Test input Expected output What it validates
a -> a 0 No operation needed
ab -> aaa -1 Impossible target
eforc -> force 1 Boundary-crossing substring
a -> aaaa 2 Multiple doublings required

Edge Cases

Consider:

1
2 2
aa
aa

The algorithm checks the initial string before performing any operation. Since "aa" is already present, it immediately returns 0. This avoids the common mistake of forcing at least one doubling.

Consider:

1
5 5
eforc
force

Initially the substring is absent. The algorithm doubles once and obtains:

eforceforc

Now "force" appears across the joining point. The answer is 1.

Consider:

1
2 3
ab
aaa

The algorithm generates:

ab
abab
abababab

After the length reaches or exceeds 3, it performs one additional doubling check.

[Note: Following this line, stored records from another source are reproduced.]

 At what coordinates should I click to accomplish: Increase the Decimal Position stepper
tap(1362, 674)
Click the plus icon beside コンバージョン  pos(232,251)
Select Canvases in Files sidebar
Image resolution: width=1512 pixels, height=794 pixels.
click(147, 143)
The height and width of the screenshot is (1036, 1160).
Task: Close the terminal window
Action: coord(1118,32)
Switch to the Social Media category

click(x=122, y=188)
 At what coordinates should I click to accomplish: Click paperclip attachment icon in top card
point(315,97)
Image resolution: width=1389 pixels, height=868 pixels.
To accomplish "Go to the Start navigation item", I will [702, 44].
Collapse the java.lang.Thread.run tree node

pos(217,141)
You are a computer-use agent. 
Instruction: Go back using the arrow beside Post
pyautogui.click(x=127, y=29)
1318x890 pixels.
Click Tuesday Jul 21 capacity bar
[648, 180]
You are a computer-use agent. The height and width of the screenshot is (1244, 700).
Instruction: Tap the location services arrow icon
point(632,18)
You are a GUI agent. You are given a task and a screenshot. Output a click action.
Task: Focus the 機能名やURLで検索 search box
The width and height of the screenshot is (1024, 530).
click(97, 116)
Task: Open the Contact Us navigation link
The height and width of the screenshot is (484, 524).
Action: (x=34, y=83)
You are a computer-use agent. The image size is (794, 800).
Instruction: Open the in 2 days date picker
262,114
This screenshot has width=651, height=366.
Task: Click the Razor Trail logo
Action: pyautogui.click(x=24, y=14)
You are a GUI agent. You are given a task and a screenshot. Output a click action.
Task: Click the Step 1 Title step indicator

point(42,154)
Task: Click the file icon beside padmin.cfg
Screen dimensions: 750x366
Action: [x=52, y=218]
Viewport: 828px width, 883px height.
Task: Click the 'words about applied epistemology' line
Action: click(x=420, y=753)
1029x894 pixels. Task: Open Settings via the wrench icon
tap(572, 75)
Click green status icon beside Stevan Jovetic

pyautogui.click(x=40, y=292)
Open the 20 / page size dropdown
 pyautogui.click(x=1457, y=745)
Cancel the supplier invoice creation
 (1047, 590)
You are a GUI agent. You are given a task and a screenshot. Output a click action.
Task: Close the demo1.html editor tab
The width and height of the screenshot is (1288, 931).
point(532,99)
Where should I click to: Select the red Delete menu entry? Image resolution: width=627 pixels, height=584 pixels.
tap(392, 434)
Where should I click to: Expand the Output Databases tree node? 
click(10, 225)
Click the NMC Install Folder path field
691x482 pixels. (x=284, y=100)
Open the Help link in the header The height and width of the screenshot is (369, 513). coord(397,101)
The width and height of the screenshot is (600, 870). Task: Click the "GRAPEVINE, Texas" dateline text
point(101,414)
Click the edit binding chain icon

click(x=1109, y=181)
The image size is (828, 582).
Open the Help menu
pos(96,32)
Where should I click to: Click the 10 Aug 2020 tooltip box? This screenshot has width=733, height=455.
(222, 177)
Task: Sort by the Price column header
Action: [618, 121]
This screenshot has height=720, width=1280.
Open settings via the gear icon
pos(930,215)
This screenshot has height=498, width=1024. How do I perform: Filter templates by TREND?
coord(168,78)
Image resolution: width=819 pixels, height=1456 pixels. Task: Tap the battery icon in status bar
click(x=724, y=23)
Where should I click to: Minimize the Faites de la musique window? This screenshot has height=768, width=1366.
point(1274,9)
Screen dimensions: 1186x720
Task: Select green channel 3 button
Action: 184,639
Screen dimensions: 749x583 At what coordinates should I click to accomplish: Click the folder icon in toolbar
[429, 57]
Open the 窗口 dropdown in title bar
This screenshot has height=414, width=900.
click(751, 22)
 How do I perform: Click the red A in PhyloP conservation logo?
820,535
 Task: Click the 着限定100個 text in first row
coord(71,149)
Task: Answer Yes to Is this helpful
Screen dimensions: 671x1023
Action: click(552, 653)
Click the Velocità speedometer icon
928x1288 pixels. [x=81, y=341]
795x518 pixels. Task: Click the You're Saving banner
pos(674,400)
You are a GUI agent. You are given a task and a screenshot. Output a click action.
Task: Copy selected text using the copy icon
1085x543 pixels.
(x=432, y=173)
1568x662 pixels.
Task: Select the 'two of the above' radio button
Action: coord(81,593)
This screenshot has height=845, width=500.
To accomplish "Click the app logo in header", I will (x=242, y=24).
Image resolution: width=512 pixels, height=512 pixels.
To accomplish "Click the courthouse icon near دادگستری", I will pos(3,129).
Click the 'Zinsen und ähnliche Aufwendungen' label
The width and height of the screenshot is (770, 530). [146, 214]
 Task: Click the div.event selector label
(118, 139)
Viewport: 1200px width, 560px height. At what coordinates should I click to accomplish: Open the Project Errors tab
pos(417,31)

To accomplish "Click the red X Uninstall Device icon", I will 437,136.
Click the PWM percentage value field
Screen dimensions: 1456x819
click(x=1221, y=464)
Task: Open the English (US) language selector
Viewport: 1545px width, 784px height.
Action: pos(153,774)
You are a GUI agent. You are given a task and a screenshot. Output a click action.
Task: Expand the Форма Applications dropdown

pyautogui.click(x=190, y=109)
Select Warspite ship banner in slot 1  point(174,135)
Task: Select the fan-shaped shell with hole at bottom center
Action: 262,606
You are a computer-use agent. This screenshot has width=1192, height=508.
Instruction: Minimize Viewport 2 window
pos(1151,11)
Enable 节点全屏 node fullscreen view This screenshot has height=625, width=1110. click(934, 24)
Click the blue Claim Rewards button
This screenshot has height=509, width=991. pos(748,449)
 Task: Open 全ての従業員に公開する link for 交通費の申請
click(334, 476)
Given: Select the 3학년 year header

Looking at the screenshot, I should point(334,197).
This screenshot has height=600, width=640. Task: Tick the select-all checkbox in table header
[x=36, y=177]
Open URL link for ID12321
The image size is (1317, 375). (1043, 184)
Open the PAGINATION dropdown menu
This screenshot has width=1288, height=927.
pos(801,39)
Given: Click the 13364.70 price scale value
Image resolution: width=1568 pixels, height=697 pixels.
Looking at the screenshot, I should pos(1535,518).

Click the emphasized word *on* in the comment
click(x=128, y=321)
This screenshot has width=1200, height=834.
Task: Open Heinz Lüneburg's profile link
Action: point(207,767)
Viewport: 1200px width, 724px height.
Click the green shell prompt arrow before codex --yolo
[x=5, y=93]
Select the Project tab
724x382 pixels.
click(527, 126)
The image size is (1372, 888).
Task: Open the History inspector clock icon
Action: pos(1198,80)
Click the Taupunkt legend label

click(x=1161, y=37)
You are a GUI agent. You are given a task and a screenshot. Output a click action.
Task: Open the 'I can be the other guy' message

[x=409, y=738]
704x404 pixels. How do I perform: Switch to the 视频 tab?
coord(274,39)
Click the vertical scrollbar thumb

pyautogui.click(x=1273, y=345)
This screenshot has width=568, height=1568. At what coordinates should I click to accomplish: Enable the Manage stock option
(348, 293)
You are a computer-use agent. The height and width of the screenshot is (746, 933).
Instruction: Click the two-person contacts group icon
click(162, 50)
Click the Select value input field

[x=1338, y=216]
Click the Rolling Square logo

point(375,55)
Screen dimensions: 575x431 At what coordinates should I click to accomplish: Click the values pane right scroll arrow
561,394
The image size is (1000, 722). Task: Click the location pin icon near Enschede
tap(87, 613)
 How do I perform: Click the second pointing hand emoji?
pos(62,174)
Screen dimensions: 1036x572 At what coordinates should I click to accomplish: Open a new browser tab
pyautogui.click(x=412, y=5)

The substring still does not exist, so it returns -1. Future doublings only repeat the same alternating pattern and can never create three consecutive 'a' characters.

Consider:

1
3 5
aba
ababa

The initial string length is less than the target length. After one doubling:

abaaba

The target still does not appear. The length is now at least 5, so the algorithm performs the extra doubling:

abaabaabaaba

Now "ababa" exists, giving answer 2. This example shows why the final extra doubling is necessary.